What I did write was
More specifically, what this means is that there are some parameter values $t_0,t_1$ in the domain of $\gamma$ such that $\gamma(t_0)=p$, $\gamma(t_1)=q$, and $J(t_0) = J(t_1)=0$ (while $J$ is not identically zero). (Note that this is essentially identical to the definition that Wikipedia gives, for what it's worth.)
So in the situation you described, $p$ and $q$ would definitely be conjugate along $\gamma$.
That situation can arise.
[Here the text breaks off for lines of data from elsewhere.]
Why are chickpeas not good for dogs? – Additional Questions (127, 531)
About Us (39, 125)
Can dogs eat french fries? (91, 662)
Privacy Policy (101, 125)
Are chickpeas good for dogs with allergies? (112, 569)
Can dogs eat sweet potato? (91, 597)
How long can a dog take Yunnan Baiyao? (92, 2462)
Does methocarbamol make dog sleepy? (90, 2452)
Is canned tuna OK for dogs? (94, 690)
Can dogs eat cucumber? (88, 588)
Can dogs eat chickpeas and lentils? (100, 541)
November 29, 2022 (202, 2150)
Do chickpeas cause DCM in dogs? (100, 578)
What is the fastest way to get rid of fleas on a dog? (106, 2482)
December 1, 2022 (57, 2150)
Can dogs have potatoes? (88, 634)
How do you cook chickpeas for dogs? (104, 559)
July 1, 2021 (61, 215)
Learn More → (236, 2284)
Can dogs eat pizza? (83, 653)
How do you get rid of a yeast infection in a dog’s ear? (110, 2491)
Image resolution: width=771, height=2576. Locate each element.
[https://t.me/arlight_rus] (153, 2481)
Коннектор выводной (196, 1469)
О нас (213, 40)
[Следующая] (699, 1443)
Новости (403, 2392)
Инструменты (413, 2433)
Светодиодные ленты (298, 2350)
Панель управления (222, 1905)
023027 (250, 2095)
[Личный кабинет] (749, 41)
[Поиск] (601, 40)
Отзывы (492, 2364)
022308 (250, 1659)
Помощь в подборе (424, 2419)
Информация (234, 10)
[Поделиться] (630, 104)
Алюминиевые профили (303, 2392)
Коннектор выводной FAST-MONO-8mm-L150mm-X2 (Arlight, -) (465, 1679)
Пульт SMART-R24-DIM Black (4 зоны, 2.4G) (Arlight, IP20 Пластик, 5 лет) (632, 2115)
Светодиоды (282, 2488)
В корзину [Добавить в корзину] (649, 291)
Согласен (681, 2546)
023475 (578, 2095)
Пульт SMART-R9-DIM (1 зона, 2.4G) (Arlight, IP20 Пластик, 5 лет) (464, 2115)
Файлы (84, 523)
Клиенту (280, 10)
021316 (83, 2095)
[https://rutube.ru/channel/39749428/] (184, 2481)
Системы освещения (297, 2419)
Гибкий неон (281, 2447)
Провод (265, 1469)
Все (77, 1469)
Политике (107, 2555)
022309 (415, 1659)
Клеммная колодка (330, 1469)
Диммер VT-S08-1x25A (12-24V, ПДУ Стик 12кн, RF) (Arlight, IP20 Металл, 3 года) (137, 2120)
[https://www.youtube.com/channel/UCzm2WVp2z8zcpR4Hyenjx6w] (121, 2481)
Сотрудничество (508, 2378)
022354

For example, let $M$ be the lens space $L(3;1)$ (the quotient of $\mathbb S^3\subseteq \mathbb C^2$ by the $\mathbb Z/3$ action generated by $z\mapsto e^{2\pi i /3}z$), with the metric inherited from the round metric on $\mathbb S^3$. The geodesics on $M$ are just images of great circles on $\mathbb S^3$; explicitly, with unit-speed parametrization they are $\gamma(t) = [e^{i t}z_0]$, where brackets denote equivalence classes under the $\mathbb Z/3$ action.
There are Jacobi fields along each such geodesic that vanish at $t=0$ and $t=\pi$, so $\gamma(\pi)$ is conjugate to $\gamma(0)$ along each such geodesic. But the geodesic also passes through the same point $\gamma(\pi)$ at time $\pi/3$ (because $[e^{\pi i/3}z]= [e^{\pi i}z]$), and the Jacobi field does not vanish at that parameter value.